TASK OBJECTIVE →
Copy nothing from the entries below except the lines from the one containing "Click the Tianyancha logo icon" through the one containing "Task: Click See", and copy those exactly.

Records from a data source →
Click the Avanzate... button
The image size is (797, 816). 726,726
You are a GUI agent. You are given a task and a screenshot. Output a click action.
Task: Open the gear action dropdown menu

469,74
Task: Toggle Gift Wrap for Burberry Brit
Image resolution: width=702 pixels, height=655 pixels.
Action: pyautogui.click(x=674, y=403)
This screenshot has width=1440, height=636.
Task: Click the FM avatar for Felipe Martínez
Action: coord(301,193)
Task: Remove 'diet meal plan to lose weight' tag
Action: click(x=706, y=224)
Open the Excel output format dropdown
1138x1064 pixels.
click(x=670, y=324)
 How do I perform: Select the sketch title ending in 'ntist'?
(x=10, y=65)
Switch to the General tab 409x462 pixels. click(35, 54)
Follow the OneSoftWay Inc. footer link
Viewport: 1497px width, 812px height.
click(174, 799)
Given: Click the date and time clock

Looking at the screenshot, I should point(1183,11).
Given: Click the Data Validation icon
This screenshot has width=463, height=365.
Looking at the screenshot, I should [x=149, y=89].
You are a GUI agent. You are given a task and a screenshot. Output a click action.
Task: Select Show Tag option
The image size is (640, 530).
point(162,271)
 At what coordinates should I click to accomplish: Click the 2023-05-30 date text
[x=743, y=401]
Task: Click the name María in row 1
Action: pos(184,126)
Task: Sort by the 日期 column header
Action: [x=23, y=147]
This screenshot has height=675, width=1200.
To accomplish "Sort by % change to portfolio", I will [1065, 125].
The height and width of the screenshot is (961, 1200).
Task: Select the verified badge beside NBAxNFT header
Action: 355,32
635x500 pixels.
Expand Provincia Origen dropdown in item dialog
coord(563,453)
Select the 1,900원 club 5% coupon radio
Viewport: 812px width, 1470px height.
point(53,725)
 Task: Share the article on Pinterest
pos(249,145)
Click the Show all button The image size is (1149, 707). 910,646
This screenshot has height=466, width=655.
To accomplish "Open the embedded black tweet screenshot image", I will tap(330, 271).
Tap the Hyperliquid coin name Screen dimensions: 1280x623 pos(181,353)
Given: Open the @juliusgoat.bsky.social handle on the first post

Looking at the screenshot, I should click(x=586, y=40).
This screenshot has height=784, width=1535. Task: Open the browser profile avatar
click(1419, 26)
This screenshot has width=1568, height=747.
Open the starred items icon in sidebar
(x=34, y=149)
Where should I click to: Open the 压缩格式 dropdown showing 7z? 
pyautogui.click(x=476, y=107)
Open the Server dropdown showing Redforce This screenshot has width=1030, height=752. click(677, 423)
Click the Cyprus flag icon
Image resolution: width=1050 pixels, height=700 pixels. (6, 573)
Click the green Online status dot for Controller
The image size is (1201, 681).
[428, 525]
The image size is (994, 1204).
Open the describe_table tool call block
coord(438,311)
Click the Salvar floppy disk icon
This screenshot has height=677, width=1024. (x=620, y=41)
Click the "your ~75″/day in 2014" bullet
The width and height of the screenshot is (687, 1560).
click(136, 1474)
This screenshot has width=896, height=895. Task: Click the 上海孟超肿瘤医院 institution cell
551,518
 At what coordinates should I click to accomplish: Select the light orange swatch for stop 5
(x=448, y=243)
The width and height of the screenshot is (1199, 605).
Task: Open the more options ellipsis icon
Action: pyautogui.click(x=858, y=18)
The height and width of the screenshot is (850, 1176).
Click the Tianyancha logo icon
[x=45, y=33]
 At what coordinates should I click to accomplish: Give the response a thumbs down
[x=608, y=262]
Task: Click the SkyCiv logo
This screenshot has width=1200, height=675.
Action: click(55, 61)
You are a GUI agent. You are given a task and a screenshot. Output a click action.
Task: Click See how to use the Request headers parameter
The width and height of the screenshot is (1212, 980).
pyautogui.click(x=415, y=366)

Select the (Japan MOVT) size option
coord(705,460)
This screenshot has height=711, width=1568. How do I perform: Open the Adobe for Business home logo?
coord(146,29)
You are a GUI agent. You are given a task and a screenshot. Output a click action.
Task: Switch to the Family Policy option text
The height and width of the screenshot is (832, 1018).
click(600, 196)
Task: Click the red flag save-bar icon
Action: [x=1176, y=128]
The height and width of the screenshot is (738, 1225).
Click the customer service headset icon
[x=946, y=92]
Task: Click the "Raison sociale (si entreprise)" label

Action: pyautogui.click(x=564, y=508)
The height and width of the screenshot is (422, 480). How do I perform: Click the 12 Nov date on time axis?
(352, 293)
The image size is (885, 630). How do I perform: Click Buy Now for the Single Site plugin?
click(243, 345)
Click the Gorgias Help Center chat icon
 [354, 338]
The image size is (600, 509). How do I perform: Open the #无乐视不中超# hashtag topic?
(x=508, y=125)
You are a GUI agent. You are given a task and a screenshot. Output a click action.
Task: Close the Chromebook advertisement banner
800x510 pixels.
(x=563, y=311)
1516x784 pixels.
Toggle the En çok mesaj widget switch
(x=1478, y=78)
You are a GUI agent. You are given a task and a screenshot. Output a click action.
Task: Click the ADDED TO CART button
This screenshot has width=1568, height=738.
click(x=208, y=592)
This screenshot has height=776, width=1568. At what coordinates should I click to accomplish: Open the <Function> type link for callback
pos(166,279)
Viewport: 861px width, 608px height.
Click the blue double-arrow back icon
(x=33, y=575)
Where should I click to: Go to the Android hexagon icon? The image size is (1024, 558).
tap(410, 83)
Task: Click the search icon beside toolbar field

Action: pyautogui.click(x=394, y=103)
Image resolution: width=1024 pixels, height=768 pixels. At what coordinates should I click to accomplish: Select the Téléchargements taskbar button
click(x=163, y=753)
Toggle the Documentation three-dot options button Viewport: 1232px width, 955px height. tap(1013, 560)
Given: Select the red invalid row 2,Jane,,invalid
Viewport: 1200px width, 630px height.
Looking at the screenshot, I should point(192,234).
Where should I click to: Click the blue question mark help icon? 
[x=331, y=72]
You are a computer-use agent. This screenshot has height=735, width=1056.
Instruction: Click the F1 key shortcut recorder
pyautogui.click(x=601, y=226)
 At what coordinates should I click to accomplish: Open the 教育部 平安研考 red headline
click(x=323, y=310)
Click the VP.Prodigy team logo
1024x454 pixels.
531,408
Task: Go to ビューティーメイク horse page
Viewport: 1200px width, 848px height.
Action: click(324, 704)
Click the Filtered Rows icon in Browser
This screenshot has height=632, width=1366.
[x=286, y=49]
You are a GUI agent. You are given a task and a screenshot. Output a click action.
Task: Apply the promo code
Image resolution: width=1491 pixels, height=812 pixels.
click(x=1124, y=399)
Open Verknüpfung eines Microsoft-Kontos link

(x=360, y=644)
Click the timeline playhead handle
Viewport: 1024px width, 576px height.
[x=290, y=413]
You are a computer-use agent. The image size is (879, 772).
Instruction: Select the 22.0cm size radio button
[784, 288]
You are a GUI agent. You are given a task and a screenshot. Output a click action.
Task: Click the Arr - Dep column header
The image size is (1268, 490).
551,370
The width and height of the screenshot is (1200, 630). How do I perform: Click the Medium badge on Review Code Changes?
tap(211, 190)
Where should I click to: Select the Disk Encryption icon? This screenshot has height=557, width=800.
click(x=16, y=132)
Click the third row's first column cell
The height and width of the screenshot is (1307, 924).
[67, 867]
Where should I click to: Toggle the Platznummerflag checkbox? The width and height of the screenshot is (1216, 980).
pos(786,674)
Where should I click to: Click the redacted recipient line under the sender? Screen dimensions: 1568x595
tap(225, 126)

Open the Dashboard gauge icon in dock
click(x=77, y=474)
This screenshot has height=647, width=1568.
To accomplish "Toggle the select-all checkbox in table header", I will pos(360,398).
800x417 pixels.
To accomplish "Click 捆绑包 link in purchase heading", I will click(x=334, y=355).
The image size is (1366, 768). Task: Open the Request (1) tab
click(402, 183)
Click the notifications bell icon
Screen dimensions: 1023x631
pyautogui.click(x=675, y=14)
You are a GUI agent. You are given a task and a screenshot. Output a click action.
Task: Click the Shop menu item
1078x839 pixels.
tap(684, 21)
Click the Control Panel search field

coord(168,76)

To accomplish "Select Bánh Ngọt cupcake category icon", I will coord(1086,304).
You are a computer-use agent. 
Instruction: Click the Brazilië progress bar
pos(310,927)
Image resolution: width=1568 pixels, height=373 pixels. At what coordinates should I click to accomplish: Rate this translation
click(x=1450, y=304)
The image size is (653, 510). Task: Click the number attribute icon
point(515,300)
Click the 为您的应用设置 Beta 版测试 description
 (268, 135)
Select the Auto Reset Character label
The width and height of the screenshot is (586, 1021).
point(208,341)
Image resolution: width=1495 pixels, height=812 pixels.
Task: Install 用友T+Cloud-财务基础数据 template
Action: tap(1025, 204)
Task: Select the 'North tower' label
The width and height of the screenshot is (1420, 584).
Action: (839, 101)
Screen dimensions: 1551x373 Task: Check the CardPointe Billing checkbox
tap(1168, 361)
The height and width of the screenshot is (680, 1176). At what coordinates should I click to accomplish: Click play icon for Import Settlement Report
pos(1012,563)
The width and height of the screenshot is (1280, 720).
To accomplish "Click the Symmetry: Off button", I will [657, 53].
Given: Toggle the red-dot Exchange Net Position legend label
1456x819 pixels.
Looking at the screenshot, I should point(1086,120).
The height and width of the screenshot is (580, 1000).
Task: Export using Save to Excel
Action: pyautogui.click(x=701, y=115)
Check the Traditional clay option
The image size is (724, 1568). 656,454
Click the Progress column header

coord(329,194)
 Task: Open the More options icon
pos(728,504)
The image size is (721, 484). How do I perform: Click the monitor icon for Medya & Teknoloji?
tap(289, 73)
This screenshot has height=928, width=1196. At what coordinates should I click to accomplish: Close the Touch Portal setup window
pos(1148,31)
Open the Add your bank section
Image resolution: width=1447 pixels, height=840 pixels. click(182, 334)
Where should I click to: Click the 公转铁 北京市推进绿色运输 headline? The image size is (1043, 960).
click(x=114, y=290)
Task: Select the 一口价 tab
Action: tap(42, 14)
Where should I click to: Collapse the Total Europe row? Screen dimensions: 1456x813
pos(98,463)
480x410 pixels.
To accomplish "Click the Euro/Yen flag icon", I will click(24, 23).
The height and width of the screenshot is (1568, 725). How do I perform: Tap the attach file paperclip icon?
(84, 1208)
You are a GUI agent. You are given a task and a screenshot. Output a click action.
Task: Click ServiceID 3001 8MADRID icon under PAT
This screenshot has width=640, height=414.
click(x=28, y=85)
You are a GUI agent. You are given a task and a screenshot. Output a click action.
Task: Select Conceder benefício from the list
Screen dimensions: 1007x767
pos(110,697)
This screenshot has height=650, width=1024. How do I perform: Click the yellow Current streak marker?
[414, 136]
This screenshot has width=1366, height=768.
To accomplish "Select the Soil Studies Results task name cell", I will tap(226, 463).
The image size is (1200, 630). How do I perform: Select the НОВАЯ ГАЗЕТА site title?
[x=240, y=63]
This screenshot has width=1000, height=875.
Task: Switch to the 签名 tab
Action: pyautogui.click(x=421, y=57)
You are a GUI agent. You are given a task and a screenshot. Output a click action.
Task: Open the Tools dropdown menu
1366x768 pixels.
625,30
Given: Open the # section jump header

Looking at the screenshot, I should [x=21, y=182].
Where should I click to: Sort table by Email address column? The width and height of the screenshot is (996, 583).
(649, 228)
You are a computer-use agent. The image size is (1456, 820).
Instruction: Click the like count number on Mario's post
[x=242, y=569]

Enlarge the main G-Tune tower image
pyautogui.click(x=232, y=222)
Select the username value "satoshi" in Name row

RESULT BELOW →
Click the Tianyancha logo icon
[x=45, y=33]
 At what coordinates should I click to accomplish: Give the response a thumbs down
[x=608, y=262]
Task: Click the SkyCiv logo
This screenshot has width=1200, height=675.
Action: click(55, 61)
You are a GUI agent. You are given a task and a screenshot. Output a click action.
Task: Click See how to use the Request headers parameter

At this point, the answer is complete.